Problem
Since upgrading to Windows 11 24H2 on their client PC’s, our customers complain that they cannot use our C# client application (DTC) anymore.
The DTC application was running fine on a previous Windows 11 version (and on any other OS).
Our DTC application is in place for a long time with multiple released versions where the latest is released in June 2024 without any issues.
DTC is a C# application using .NET Remoting from .NET Framework 4.8 to communicate with a Server using a secure TCP-client-channel.
When running DTC on W11-24H2 execution of any .NET remoting method (defined on the interface) results in a security exception:
“Description: Either the target name is incorrect or the server has rejected the client credentials”
It seems related to the credentials (username/password) used in the client channel properties.

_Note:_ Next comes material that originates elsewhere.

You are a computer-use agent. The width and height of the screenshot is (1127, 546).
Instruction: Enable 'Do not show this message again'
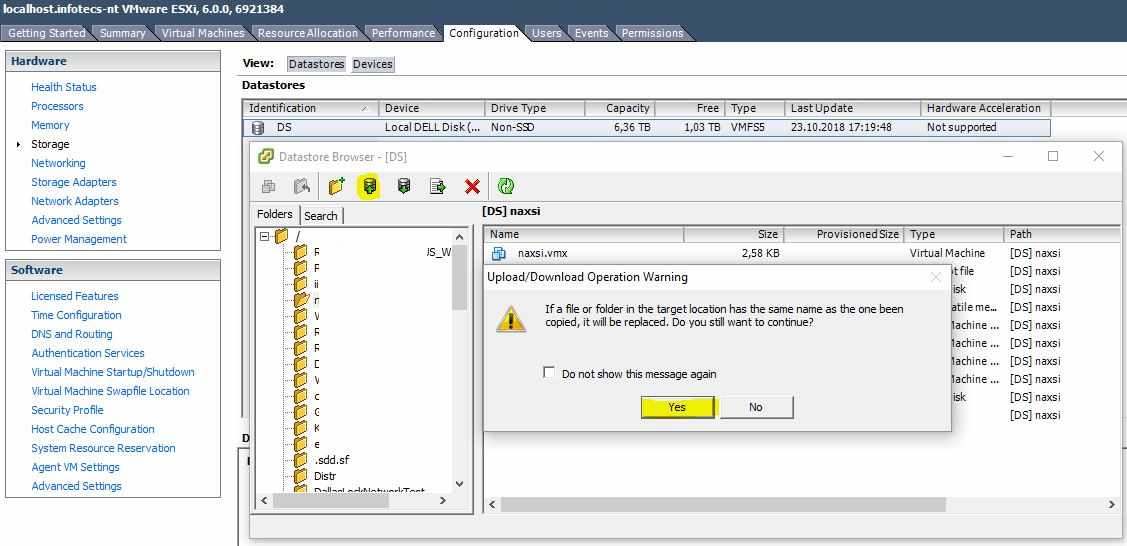[549, 373]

In our case the client attempts to connect to the server as an anonymous (empty username/password) user (NT AUTHORITY\ANONYMOUS LOGON).

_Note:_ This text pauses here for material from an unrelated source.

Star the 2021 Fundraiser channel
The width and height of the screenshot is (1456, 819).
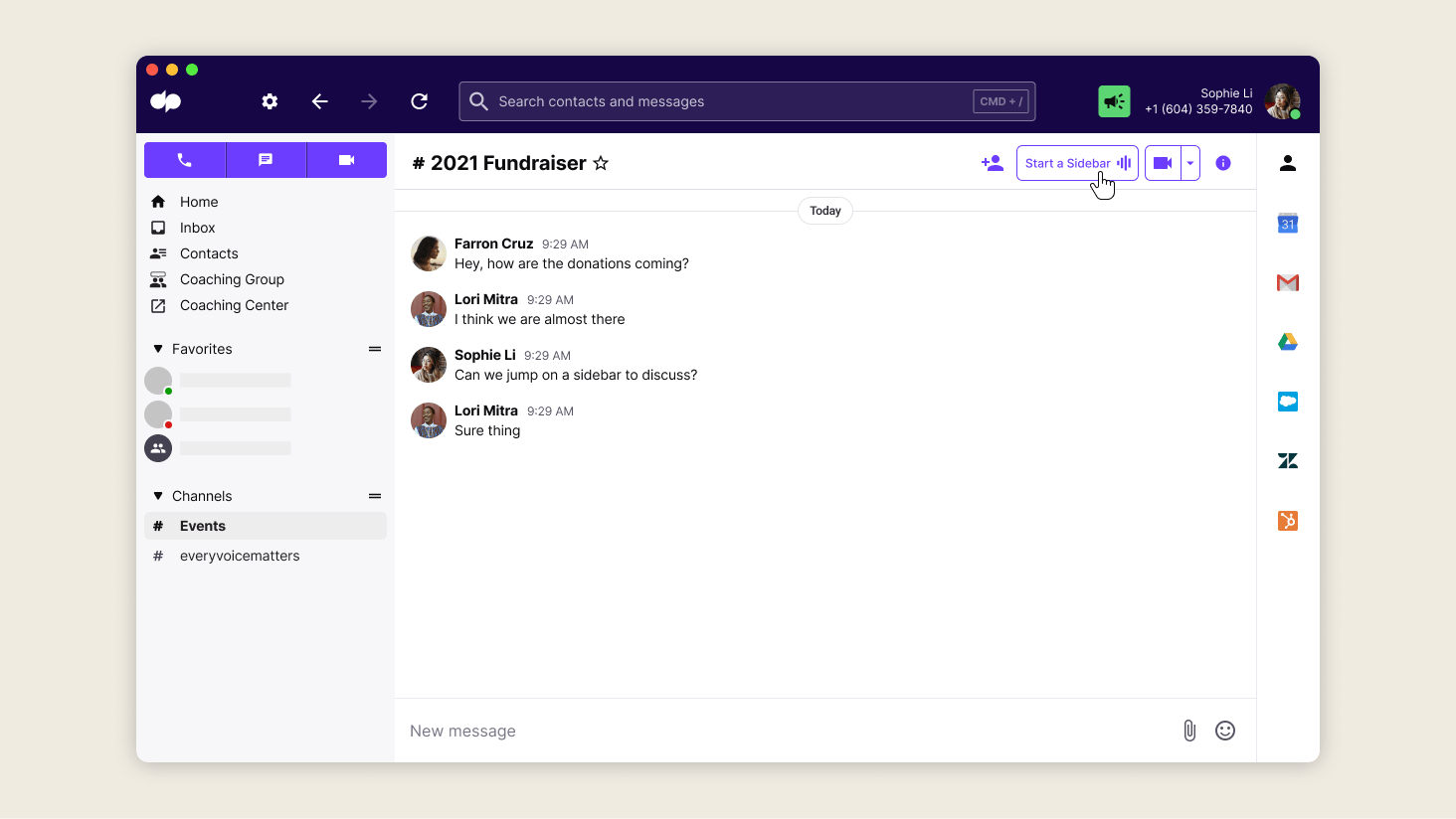coord(601,163)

We looked on the internet (and asked Copilot) for solutions but could not find a satisfy
Note that the DTC application did run correctly before upgrading to Windows 11 24H2 !!
Question
Is there any setting (registry/policy etc.) within Windows 11 24H2 to resolve this and get DTC operational again?
Maybe another approach to use (anonymous) credentials in setting up a secure Client-TCP-channel?

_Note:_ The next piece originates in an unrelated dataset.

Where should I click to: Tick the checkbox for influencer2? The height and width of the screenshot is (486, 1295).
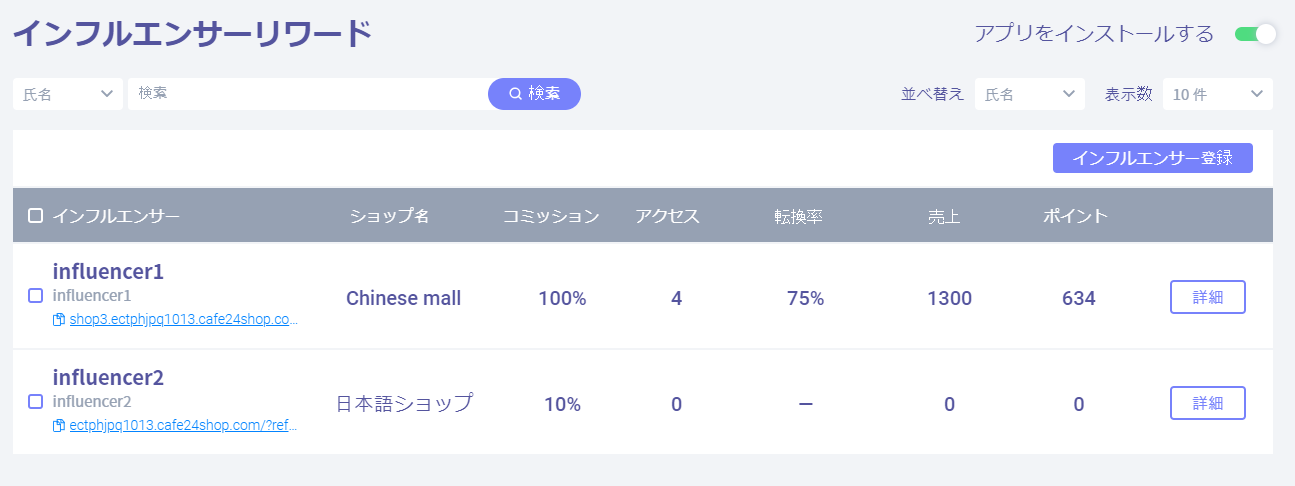[x=35, y=402]
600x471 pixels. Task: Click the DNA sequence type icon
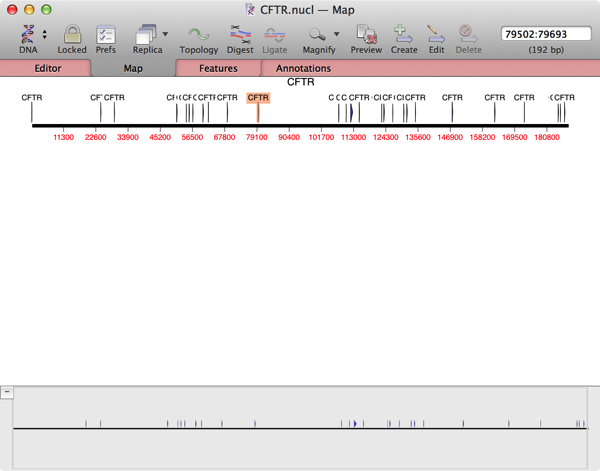tap(27, 33)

An answer is very appreciated and would solve our customers issues on short terms.
Additional Info
The DTC C# code snippet creating the secure client channel:
IDictionary sinkProperties = new Hashtable();
sinkProperties["typeFilterLevel"] = "Full";
BinaryClientFormatterSinkProvider binaryClientFormatterSinkProvider = new BinaryClientFormatterSinkProvider(sinkProperties, providerData: null);
IDictionary channelProperties = new Hashtable();
channelProperties["timeout"] = timeoutSeconds * 1000;
channelProperties["username"] = "";
channelProperties["password"] = "";
channelProperties["name"] = "secured";
_clientTcpChannelSecured = new TcpClientChannel(channelProperties, binaryClientFormatterSinkProvider);
ChannelServices.RegisterChannel(_clientTcpChannelSecured, ensureSecurity: true);
The configuration file on server side contains:
<system.runtime.remoting>
<application name="RemotingService">
<lifetime leaseTime="20D" sponsorshipTimeout="1H" renewOnCallTime="1D" leaseManagerPollTime="1H" />
<service>
<wellknown type="RemotingService.ClientRemote, RemotingService.WinService" objectUri="ClientRemote" mode="SingleCall" displayName="Remoting Service" />
</service>
<channels>
<channel name="secured" ref="tcp" secure="true" port="8087">
<serverProviders>
<formatter ref="binary" typeFilterLevel="Full" />
</serverProviders>
</channel>
</channels>
</application>
</system.runtime.remoting>
Regards,
Henk van der Vaart - NEC Nederland B.V.